Stored items:
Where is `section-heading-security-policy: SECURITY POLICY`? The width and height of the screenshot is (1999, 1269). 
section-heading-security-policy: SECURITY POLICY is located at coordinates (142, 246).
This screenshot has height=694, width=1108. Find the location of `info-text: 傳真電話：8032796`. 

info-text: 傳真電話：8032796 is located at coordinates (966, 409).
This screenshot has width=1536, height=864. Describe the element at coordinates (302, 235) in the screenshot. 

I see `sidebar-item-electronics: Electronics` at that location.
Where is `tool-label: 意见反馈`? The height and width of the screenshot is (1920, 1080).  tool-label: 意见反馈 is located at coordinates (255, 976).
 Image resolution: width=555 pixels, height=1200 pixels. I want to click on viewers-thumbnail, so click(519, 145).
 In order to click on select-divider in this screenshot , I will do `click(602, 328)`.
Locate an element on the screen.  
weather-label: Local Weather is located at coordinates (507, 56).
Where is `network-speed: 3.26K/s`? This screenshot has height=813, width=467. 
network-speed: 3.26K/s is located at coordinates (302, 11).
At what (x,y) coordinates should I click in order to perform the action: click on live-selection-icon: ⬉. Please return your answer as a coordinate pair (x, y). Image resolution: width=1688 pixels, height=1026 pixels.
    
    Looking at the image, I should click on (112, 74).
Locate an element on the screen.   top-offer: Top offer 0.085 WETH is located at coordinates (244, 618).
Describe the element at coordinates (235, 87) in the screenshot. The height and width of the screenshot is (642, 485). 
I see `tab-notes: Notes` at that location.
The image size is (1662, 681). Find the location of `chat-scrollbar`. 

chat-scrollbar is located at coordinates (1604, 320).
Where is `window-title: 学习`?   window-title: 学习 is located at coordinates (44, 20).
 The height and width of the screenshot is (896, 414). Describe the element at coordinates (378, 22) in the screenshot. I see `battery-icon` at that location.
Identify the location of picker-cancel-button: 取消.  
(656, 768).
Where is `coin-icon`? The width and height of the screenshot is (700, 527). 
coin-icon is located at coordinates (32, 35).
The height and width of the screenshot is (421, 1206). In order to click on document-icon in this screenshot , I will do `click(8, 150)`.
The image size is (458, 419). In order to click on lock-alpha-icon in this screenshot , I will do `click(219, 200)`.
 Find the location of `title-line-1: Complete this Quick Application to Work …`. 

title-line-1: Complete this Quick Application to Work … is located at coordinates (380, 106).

## Problem statement:
Collect and copy out every line of the records above that contains the string "height", treating uppercase and lowercase letters as different.

## Result:
Where is `section-heading-security-policy: SECURITY POLICY`? The width and height of the screenshot is (1999, 1269). 
This screenshot has height=694, width=1108. Find the location of `info-text: 傳真電話：8032796`. 
This screenshot has width=1536, height=864. Describe the element at coordinates (302, 235) in the screenshot. 
Where is `tool-label: 意见反馈`? The height and width of the screenshot is (1920, 1080).  tool-label: 意见反馈 is located at coordinates (255, 976).
 Image resolution: width=555 pixels, height=1200 pixels. I want to click on viewers-thumbnail, so click(519, 145).
Where is `network-speed: 3.26K/s`? This screenshot has height=813, width=467. 
At what (x,y) coordinates should I click in order to perform the action: click on live-selection-icon: ⬉. Please return your answer as a coordinate pair (x, y). Image resolution: width=1688 pixels, height=1026 pixels.
Describe the element at coordinates (235, 87) in the screenshot. The height and width of the screenshot is (642, 485). 
 The height and width of the screenshot is (896, 414). Describe the element at coordinates (378, 22) in the screenshot. I see `battery-icon` at that location.
Where is `coin-icon`? The width and height of the screenshot is (700, 527). 
The height and width of the screenshot is (421, 1206). In order to click on document-icon in this screenshot , I will do `click(8, 150)`.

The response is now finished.